Ho Chi Minh died in 1969, but his indomitable heirs, were among them, the military architect of victory, Defence Minister General Vo Nguyen Giap, with Prime Minister Pham Van Dong the political guide. Vietnam subsequently entered Cambodia, overthrew the infamous, Chinese backed, monster Pol Pot Khmer Rouge and drove it into the jungle, repelled a Chinese invasion of their country in 1979 – apparently to teach Vietnam a lesson taught to India in 1962, said Beijing. The humbling of China, the expulsion of Pol Pot, antagonised the West, both, at time, de facto allies of the United States.

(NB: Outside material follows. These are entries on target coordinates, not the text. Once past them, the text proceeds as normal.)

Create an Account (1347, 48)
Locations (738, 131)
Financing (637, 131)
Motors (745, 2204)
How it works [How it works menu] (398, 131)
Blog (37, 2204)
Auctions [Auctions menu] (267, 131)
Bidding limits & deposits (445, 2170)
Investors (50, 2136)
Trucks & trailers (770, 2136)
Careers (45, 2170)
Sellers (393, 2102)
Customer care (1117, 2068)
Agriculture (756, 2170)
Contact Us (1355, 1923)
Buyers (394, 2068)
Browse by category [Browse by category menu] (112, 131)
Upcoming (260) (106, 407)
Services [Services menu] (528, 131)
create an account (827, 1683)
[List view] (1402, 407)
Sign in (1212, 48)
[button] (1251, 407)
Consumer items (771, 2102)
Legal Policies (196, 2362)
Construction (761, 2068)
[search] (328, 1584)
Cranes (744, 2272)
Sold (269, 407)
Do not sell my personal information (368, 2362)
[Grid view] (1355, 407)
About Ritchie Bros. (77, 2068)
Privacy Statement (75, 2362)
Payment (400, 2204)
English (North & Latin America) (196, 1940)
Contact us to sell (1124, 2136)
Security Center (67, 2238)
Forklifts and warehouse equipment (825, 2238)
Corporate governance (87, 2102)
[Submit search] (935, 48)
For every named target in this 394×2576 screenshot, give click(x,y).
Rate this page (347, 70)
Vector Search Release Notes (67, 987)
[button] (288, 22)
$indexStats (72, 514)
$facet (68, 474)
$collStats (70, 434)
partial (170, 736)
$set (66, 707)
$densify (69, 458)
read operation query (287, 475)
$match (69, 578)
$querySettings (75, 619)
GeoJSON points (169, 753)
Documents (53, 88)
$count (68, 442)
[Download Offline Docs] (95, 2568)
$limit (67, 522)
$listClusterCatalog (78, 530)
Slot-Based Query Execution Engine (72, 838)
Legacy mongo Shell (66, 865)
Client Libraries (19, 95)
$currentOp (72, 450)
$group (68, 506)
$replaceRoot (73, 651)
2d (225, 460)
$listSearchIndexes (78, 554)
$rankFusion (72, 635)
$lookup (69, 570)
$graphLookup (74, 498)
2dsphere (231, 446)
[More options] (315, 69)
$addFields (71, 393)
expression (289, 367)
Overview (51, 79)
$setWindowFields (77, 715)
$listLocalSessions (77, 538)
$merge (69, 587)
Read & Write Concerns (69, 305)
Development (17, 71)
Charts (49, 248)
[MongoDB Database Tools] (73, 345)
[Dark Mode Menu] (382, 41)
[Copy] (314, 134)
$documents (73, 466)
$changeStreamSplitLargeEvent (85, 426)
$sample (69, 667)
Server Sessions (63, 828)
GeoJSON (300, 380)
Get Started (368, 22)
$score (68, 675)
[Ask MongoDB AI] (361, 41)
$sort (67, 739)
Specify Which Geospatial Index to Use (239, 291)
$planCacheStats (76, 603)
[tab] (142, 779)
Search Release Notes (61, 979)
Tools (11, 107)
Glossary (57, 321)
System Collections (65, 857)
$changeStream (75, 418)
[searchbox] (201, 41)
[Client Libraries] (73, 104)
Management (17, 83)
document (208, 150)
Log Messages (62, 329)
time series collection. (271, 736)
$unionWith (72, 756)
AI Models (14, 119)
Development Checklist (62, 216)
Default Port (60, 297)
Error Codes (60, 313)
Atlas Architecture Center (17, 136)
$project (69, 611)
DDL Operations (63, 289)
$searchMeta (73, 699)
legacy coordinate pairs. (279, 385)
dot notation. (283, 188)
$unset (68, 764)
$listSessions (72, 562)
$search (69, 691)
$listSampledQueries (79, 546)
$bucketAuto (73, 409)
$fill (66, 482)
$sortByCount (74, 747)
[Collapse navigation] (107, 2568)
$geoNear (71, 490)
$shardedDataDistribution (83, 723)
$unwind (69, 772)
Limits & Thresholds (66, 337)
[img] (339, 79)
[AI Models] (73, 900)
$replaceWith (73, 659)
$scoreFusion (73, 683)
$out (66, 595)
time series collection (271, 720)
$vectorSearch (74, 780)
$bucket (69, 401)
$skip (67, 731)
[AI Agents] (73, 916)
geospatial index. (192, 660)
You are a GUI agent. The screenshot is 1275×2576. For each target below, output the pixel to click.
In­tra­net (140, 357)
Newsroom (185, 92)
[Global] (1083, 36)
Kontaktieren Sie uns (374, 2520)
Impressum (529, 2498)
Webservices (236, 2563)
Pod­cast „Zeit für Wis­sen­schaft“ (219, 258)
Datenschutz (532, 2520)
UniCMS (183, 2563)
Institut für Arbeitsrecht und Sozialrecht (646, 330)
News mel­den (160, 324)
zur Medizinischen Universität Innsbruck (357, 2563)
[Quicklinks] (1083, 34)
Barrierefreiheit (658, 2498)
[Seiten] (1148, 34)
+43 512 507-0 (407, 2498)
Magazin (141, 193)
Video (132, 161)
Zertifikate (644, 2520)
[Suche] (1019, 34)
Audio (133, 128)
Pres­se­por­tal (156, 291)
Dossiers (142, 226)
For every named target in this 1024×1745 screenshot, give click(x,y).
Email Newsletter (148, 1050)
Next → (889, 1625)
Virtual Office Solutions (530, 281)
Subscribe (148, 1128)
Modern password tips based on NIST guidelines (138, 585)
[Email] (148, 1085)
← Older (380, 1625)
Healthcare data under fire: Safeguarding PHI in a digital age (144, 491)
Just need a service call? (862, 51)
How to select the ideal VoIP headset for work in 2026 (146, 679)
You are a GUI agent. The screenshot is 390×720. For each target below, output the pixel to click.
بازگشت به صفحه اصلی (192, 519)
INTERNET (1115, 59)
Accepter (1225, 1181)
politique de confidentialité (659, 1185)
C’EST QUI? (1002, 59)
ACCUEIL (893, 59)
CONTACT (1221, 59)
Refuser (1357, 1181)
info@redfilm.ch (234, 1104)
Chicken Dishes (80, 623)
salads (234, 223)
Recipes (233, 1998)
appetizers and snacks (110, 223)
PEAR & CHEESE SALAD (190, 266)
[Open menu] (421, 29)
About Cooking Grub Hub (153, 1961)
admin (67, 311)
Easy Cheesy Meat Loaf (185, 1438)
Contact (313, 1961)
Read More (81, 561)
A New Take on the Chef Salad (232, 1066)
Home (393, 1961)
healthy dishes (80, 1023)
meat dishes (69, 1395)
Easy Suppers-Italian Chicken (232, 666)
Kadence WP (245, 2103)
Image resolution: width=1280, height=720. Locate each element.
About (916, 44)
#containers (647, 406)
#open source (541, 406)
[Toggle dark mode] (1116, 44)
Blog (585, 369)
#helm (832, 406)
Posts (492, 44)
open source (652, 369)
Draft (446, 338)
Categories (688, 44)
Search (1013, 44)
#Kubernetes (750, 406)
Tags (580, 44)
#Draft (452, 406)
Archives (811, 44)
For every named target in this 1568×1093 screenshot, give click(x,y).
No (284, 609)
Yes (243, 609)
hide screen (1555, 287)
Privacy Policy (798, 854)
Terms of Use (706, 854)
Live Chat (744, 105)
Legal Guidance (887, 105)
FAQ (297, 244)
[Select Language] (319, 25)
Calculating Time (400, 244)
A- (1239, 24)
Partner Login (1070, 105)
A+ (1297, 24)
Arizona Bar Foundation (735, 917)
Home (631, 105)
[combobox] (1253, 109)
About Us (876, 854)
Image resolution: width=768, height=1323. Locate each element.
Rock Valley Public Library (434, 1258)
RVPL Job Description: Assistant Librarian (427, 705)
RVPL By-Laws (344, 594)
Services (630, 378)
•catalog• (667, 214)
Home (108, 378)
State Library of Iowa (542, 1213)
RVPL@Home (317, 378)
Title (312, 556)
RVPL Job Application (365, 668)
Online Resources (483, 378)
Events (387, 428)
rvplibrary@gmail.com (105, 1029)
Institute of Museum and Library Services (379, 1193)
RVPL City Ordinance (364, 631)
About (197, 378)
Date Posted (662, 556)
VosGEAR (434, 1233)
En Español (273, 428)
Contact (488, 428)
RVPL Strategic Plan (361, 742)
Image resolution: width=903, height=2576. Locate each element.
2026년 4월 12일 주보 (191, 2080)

During this regional tumult, India had stood firmly behind Vietnam, and hence Premier Pham van Dong arrived in New Delhi to express his country’s gratitude for India’s support in its darkest hours. India, like Vietnam, was poor, but had shared the paucity of its economic possessions. Vietnam, said her visitor would not forget India’s generosity. As a quid pro quo Vietnam expressed total support for India’s territorial dispute with China along the Himalayan border, fact which the slow-witted Indian media are yet to report or recognise after all these years. Jejune reports on President Trump’s latest shenanigans at home and abroad are all that apparently matter.
The vistas of India-Vietnam relations lend hope and expectation that the best is yet to come, although they have galloped forward in the decades since, with both Congress-led and BJP-led governments cementing ties, particularly in defence and security, where cooperation is intense and deep. China’s rise reflected in its bullying conduct in the South China Sea has alarmed South East and India, whose unfolding responses are likely to have an enduring regional impact. Vietnam is one the region’s tiger economies, forging ahead in multiple directions, one towards India.
The fact file bulges with promise. Vietnam is currently India’s fourth-largest trading partner in ASEAN [Association of South East Asian Nations] with bilateral trade currently worth $14 billion, almost double from $7.8 billion in 2016, and expected to reach $15 billion in 2020 and rising. Oil exploration, agricultural and industrial manufactures are the staple elements of trade. According to the Foreign Investment Agency of Vietnam, during the first six months of 2019, India registered 30 new investment projects worth total capital of $21.74 million in key sectors such as energy, mineral exploration agro-processing, farm products, IT. Tourism has been boosted by e-visa applications and direct air travel which commenced in October 2019.
During Prime Minister Modi’s visit to Hanoi in September 2016, the India-Vietnam relationship was raised to Comprehensive Strategic Partnership. India also contributes river projects in the Mekong.
In sum, the India-Vietnam relationship is set to grow in every facet of development, agriculture, industry, science, technology education and not least, in defence and security.